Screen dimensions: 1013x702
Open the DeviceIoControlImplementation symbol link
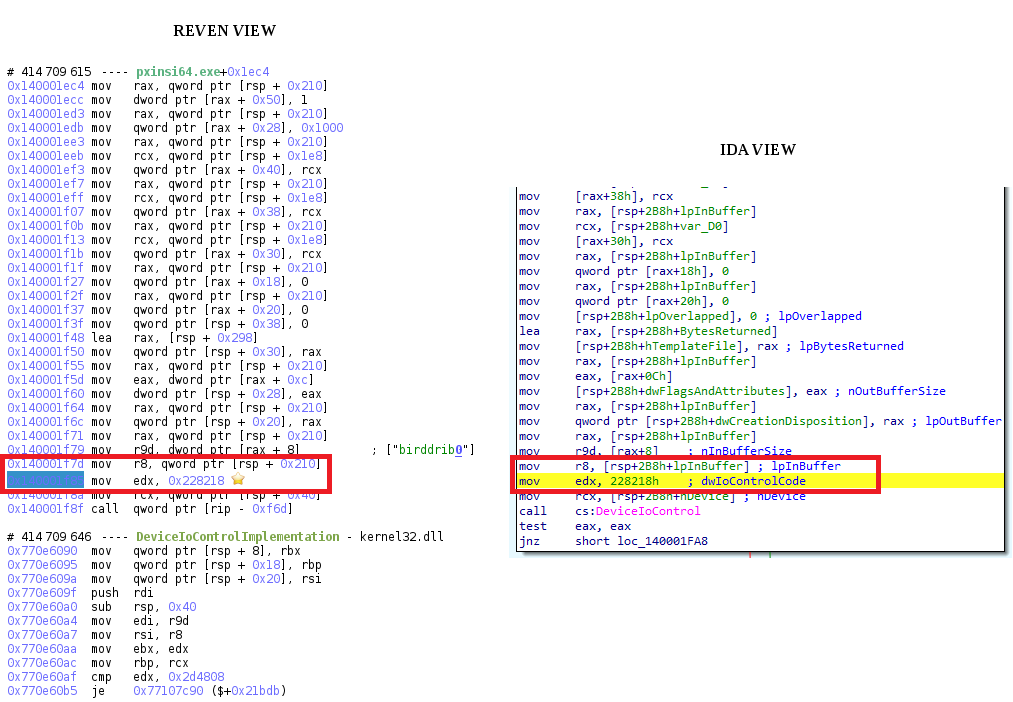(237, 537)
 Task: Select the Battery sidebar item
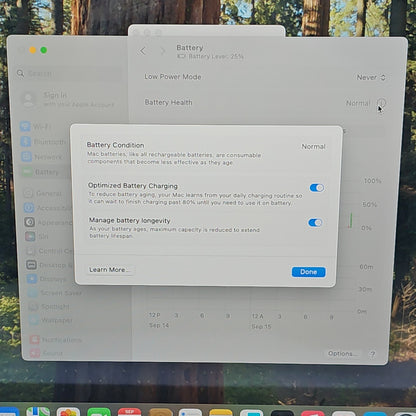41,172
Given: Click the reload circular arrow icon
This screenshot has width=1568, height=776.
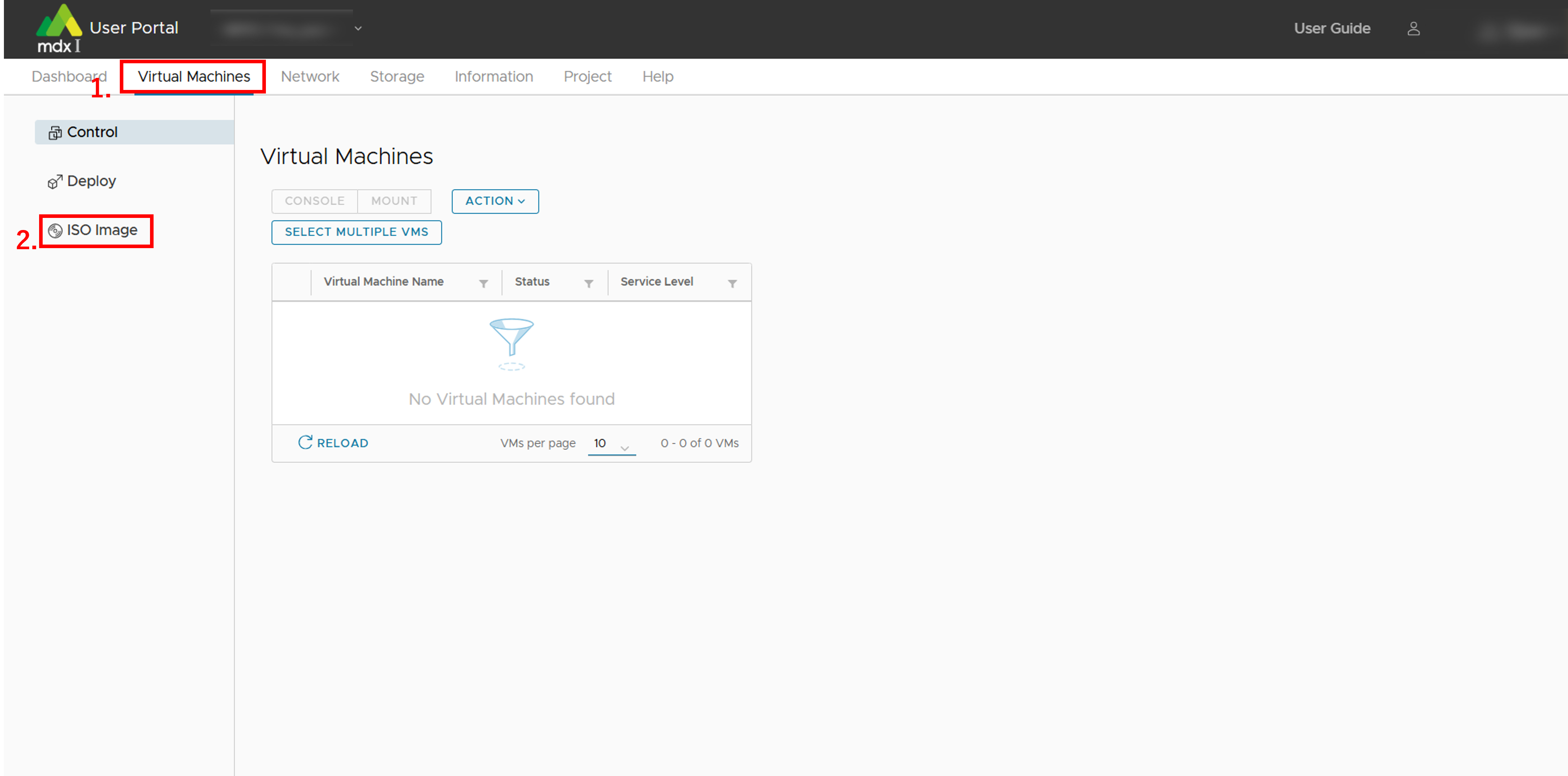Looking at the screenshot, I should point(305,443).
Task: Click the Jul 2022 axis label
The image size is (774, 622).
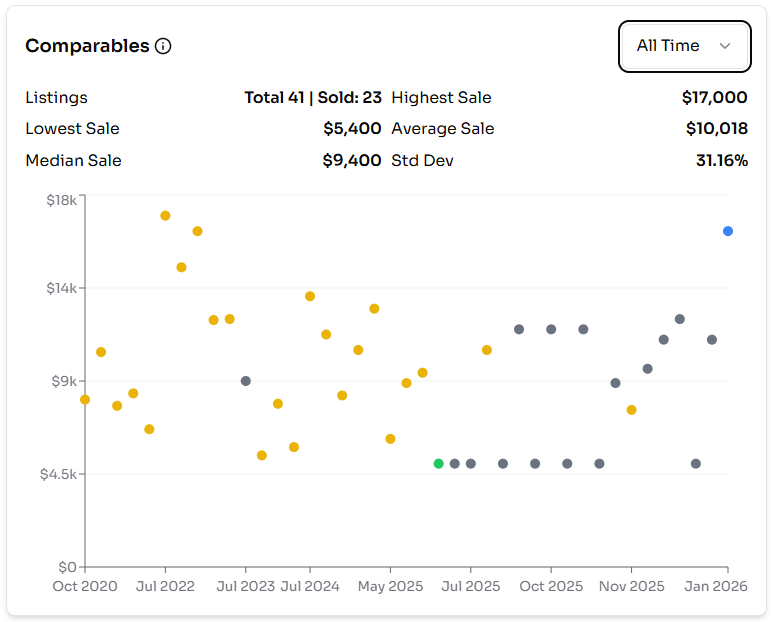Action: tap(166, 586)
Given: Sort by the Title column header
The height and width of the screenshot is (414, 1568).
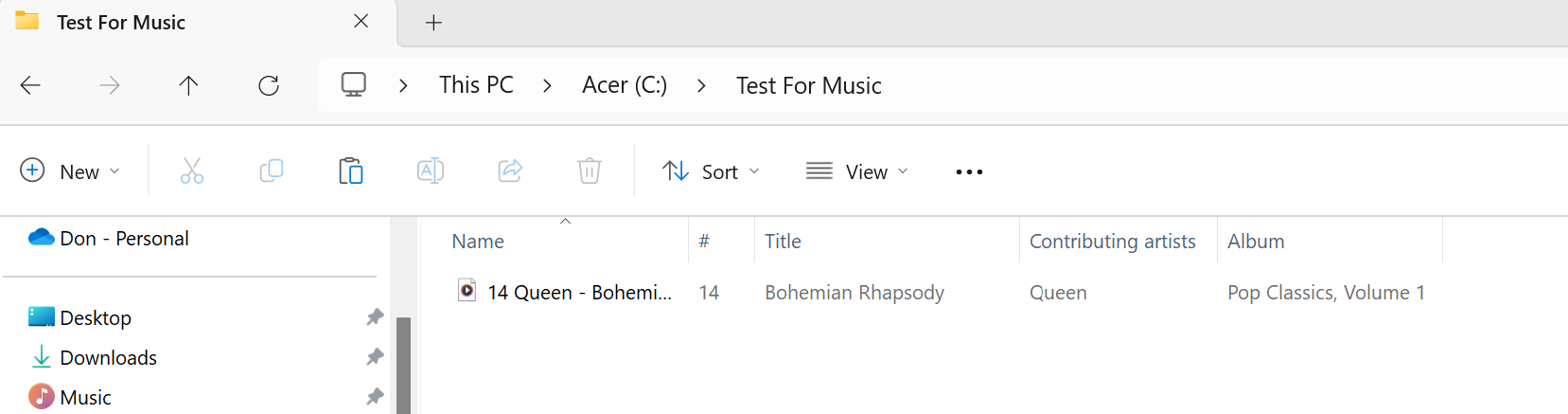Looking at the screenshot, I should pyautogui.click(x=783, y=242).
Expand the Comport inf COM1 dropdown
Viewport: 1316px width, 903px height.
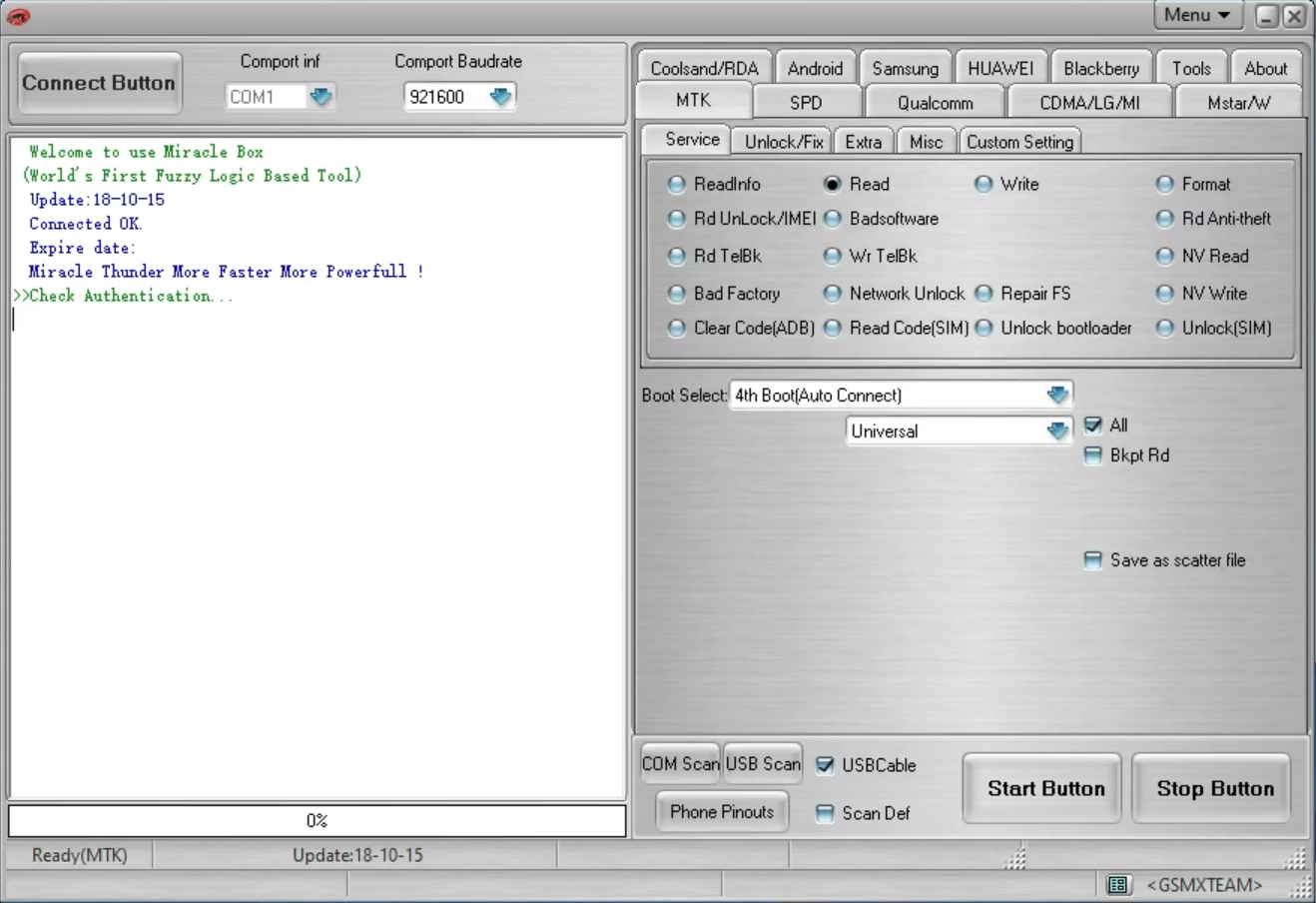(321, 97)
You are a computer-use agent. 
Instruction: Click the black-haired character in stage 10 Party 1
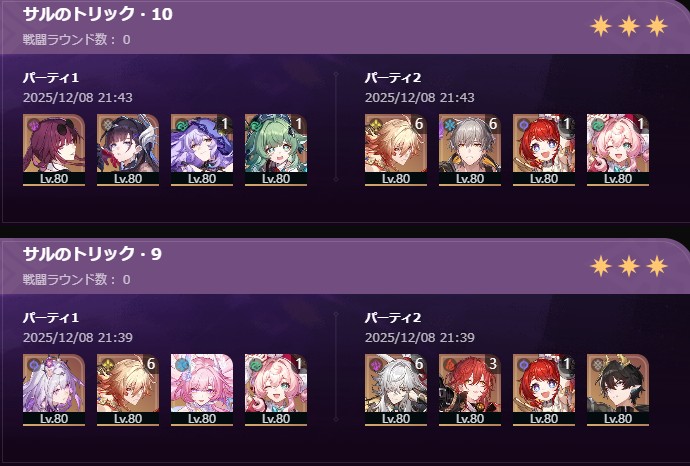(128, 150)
-*-*-
- [Short exercise]: Scale the stretch from the line containing "You are a computer-use agent." through the last line, copying only those lines with their requests and multiplying each coordinate in the answers by 0.65, rounded to a whole number with halves rounded up. Leave the pictures out.

- [Response below]:
You are a computer-use agent. 
Instruction: Click the black-haired character in stage 10 Party 1
(83, 98)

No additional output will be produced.